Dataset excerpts
=====

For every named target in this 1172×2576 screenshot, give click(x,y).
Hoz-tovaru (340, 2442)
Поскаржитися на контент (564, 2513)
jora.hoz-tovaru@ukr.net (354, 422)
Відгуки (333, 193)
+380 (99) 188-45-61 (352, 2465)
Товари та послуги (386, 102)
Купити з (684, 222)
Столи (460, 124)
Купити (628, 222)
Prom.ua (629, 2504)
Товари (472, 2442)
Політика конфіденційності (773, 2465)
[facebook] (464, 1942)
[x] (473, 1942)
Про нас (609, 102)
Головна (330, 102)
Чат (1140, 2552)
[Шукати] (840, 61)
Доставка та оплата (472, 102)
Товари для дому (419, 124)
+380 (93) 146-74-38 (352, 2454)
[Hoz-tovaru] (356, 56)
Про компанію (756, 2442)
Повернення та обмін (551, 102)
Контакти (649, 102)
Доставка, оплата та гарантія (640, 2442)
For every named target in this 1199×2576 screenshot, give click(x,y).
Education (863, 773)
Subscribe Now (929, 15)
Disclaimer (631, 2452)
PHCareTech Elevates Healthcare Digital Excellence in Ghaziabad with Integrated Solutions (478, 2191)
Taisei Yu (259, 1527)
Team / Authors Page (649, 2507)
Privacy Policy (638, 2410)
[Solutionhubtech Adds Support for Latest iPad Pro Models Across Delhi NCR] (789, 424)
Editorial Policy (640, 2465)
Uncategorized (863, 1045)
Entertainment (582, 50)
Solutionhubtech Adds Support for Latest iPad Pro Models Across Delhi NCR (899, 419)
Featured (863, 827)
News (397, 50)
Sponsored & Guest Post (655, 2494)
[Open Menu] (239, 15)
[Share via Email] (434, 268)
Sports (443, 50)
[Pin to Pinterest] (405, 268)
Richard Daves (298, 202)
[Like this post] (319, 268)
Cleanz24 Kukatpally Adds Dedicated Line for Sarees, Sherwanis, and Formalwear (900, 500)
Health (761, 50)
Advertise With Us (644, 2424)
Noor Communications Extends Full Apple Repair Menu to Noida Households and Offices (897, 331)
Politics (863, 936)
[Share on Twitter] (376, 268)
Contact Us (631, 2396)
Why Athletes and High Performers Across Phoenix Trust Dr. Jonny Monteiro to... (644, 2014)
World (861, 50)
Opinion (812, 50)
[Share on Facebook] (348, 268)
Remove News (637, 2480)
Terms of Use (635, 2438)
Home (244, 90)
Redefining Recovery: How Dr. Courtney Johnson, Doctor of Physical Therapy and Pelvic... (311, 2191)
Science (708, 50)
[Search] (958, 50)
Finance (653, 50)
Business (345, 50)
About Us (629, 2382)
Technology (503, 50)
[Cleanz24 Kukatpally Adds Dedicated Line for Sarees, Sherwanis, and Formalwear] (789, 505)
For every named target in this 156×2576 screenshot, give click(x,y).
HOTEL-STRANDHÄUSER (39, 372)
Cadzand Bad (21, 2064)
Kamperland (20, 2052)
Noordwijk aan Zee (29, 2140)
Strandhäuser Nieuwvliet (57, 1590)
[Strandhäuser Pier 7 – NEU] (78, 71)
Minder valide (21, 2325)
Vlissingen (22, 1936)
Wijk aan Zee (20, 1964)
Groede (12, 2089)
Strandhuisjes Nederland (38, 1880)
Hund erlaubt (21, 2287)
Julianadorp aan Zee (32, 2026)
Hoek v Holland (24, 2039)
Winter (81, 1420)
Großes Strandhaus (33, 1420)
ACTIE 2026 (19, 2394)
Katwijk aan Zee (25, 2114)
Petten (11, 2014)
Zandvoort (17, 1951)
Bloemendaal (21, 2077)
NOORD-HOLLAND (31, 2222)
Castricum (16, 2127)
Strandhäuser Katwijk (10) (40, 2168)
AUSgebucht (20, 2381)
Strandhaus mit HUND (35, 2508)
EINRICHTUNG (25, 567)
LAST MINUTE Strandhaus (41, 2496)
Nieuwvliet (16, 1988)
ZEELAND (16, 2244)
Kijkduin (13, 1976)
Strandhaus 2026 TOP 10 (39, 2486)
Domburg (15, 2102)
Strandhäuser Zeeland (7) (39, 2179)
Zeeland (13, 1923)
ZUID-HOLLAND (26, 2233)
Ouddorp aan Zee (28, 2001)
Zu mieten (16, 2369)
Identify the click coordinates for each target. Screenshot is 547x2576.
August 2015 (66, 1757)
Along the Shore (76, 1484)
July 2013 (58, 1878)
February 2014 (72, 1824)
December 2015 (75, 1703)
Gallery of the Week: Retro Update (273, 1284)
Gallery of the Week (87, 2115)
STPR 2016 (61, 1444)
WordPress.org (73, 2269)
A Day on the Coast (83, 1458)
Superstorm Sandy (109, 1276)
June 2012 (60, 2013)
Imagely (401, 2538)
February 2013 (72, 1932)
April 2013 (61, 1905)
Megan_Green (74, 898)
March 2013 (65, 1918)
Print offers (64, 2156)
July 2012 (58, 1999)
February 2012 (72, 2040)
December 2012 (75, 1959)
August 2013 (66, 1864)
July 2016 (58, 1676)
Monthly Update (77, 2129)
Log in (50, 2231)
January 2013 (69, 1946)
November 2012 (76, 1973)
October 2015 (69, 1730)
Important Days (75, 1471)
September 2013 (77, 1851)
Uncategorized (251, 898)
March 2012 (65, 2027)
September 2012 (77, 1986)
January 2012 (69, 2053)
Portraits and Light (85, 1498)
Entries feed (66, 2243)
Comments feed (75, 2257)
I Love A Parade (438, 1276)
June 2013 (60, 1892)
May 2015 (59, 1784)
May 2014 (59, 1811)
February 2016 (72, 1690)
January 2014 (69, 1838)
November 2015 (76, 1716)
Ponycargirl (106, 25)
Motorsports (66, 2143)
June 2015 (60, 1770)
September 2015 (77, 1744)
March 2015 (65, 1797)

=====

[WHAT THE TASK REQUIRES] Out of the data above, transcribe exactly and only the lines starting with the line that has "World (861, 50)" and going on through the line that has "About Us (629, 2382)", both included.

[ANSWER SECTION]
World (861, 50)
Opinion (812, 50)
[Share on Facebook] (348, 268)
Remove News (637, 2480)
Terms of Use (635, 2438)
Home (244, 90)
Redefining Recovery: How Dr. Courtney Johnson, Doctor of Physical Therapy and Pelvic... (311, 2191)
Science (708, 50)
[Search] (958, 50)
Finance (653, 50)
Business (345, 50)
About Us (629, 2382)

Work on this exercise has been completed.